Thursday, November 24, 2011
Gratitude is a salad.
Today is American Thanksgiving, a month or so later than the Canadian version. I actually like the way that the two are on separate dates. Today, I am really enjoying celebrating my gratitude for my American friends and family. Our son-in-law, Micah, and his family always come to mind on this day, as well as they do on many other days. They don’t make people any better than this. Actually this year, in some ways, I celebrated American Thanksgiving early.
On September 18th I visited Micah’s parents, Trudy & Joel, in their home outside New Salem. In the clearing in the woods, that surrounds their home, they have a half dozen or so raised beds where they grow much of what they eat during the growing season. The salad in the picture above was one that Trudy made from the mix of vegetables that she and Joel had grown. She also baked bread for us, and made an amazing cake. In fact, the lunch spread was more than generous, more than beautiful, and more than delicious. Some of the left-over bagel, salmon and cream cheese fueled me the following evening when I flew off to Ireland.

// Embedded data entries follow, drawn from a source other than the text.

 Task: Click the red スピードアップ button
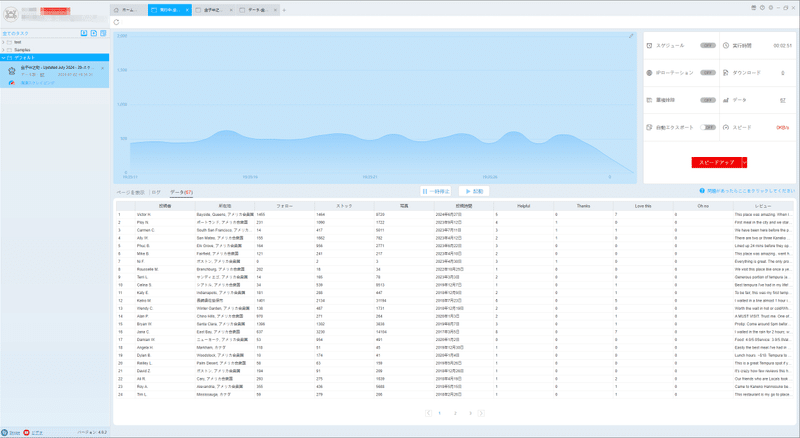[x=717, y=162]
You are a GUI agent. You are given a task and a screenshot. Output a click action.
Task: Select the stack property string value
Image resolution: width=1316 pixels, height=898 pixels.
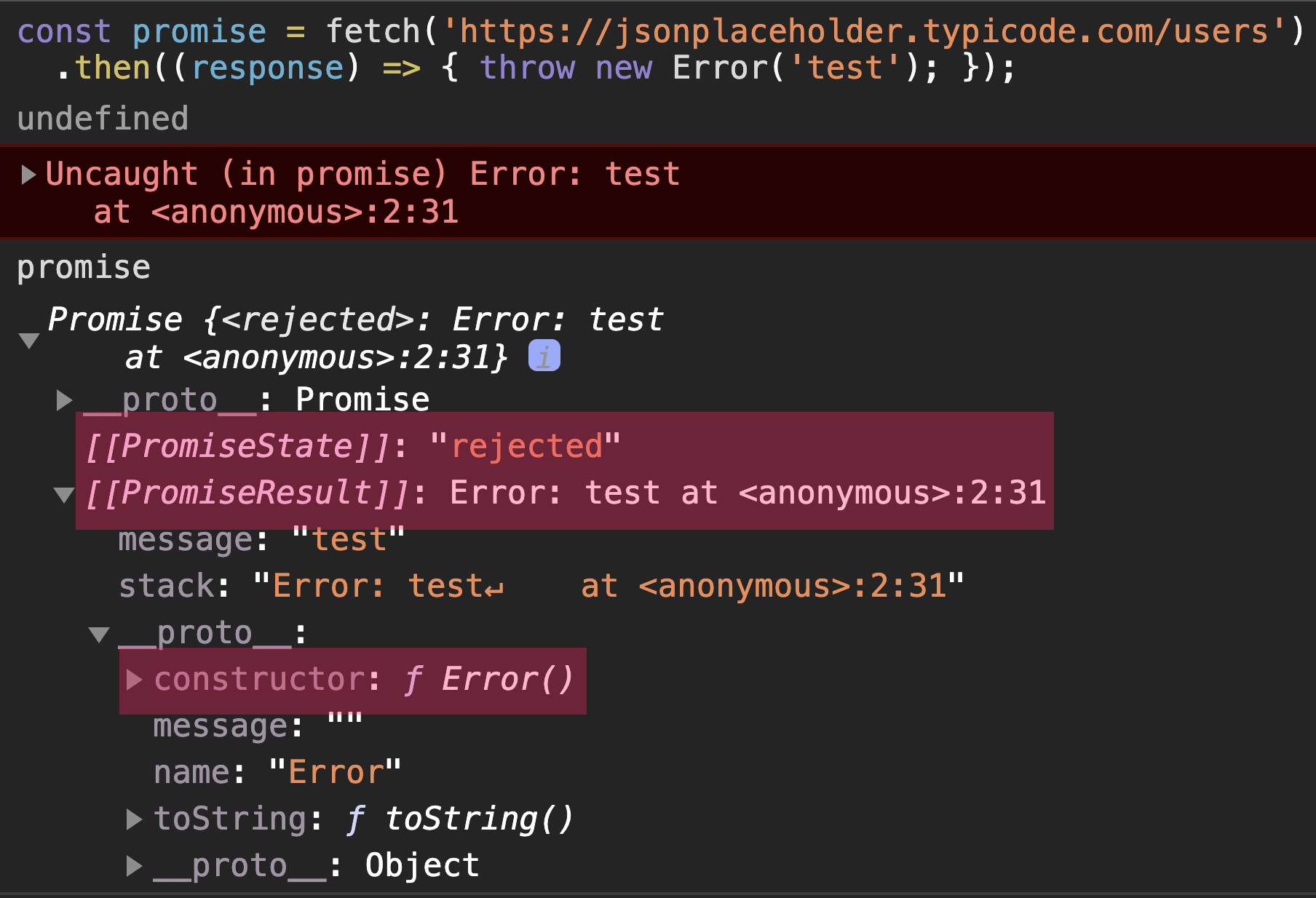609,586
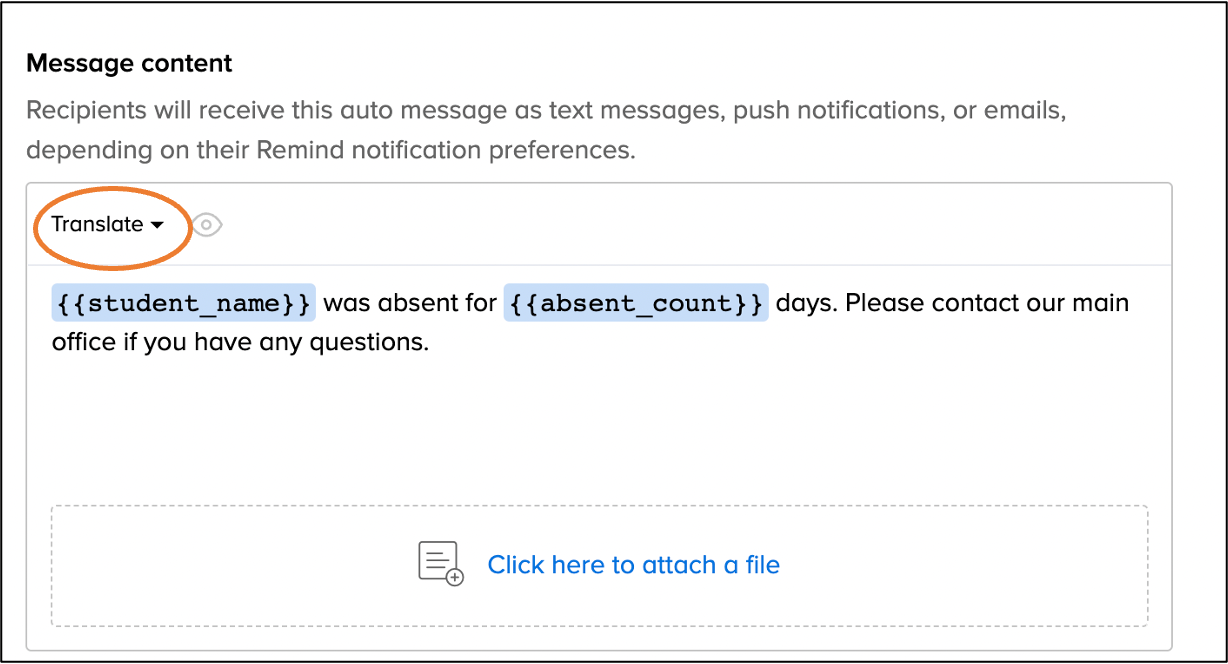Click the "Message content" heading
The width and height of the screenshot is (1228, 664).
coord(129,64)
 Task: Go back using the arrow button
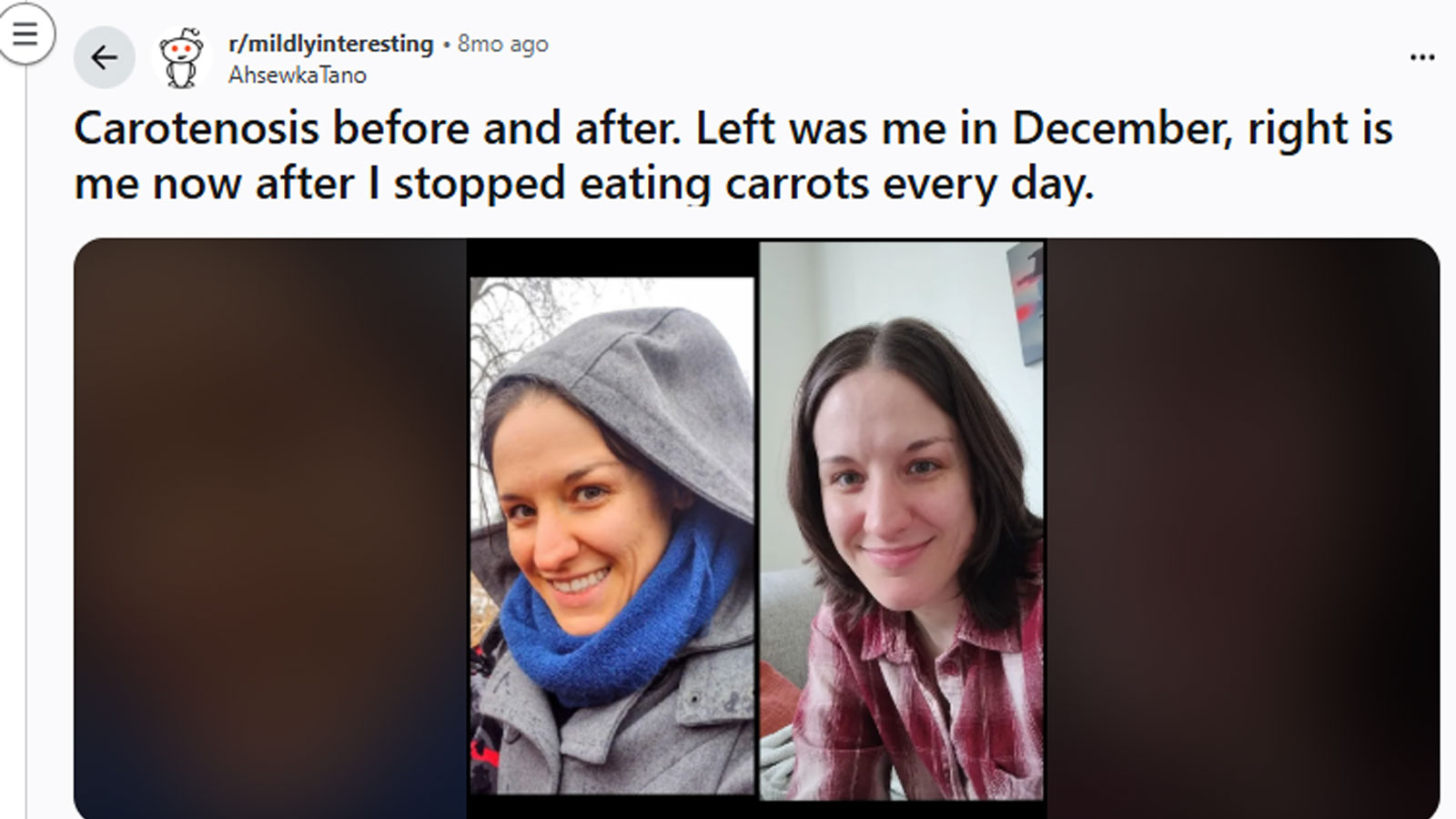[x=105, y=58]
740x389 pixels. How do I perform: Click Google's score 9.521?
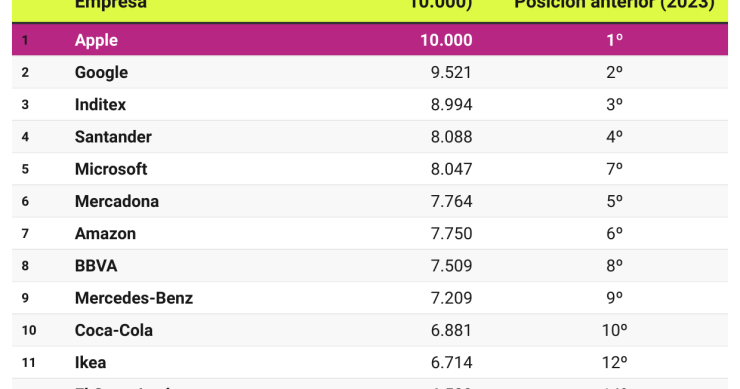tap(451, 72)
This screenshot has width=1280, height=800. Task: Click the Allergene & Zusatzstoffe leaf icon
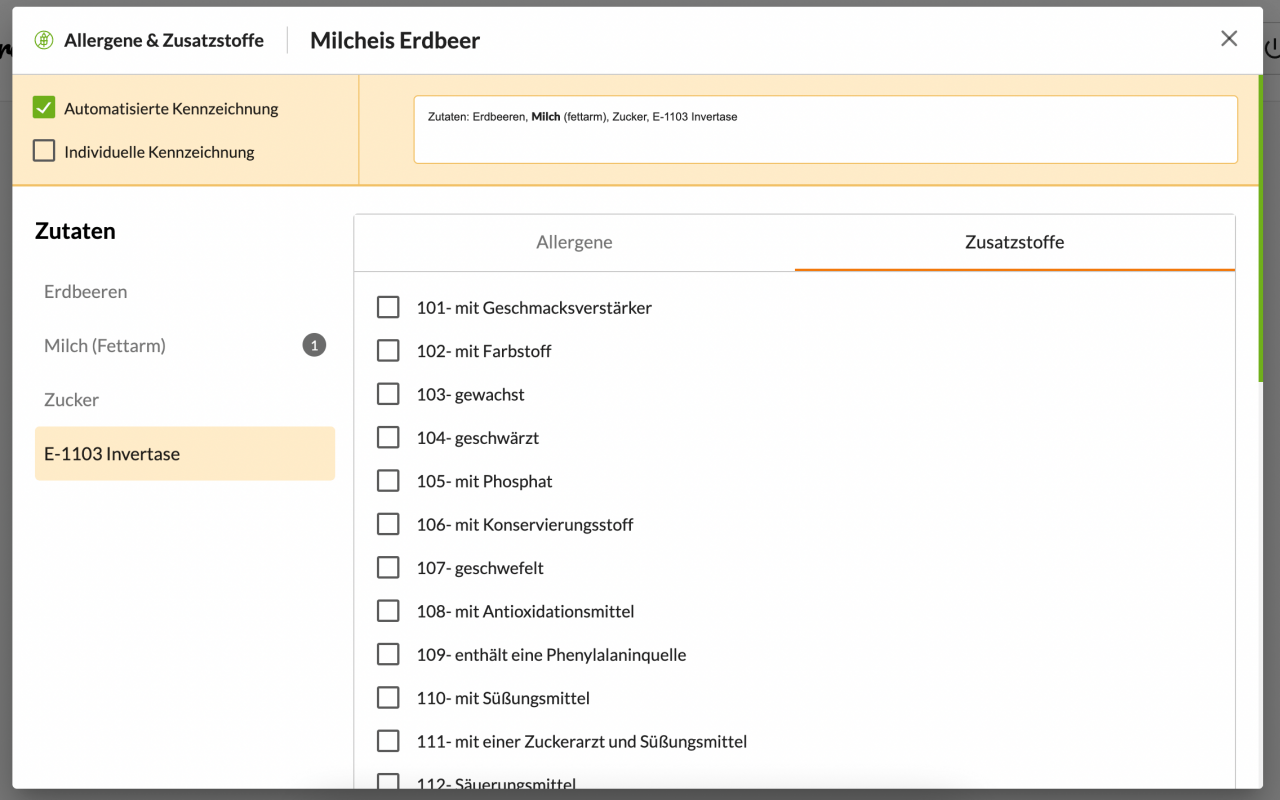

Food such as this is a blessing. Grown with love; prepared with love; served with love. There are reasons that food features in the sacramental rituals of so many faiths.
Yesterday, Andreas set out crab traps and thankfully the crabs obliged. Our plan was to score enough to be able to make crab cakes with whiskey sauce with Sabrina and Micah when they visit here over the Christmas break. They will be here in a matter of weeks. Now, there is a pound or more of shelled crab in the freezer awaiting their arrival.
When I visited them recently in Boston, Micah made my coffee for me every morning, a perfect Americano served in a Crown Derby cup. After coffee, and brunch on the deck - made by Sabrina – she and I often walked, and talked, and listened for hours. It was my first real chance to get to know a bit about their neighbourhood. Some evenings, we went out to local restaurants that I have been meaning to write about - there are so many places in Boston with such amazing food for easy-on-the-wallet prices. One day, the two of them tried to see if they could get me into a clothing store and have me walk out with something that I would wear. They even succeeded. That is harder than many people might think.
Oh my, oh my. Profound gratitude. Thanks-giving.
Today in Roberts Creek, we are in the midst of an early winter storm with the surf loosening the snags that have been dug in to the sand for some years at the edge of the shore. There will be no crabbing today, but the pounding of the surf has been booming like fat chords played on a pipe organ. The biggest snag that had been at the bottom of our stairs for the past few years was moved west by one of the larger surges. Perhaps over Christmas, when we have more hands on deck, we can chainsaw up the rest of it, and open up a new passage for easier egress for all the friends who join us for Twelfth Night.
Gratitude in so many forms. I could go on forever, but it is time to baste the Chinese Honey-Ginger Duck that I am cooking for tonight's dinner with Vietnamese black rice. For American Thanksgiving. In Canada.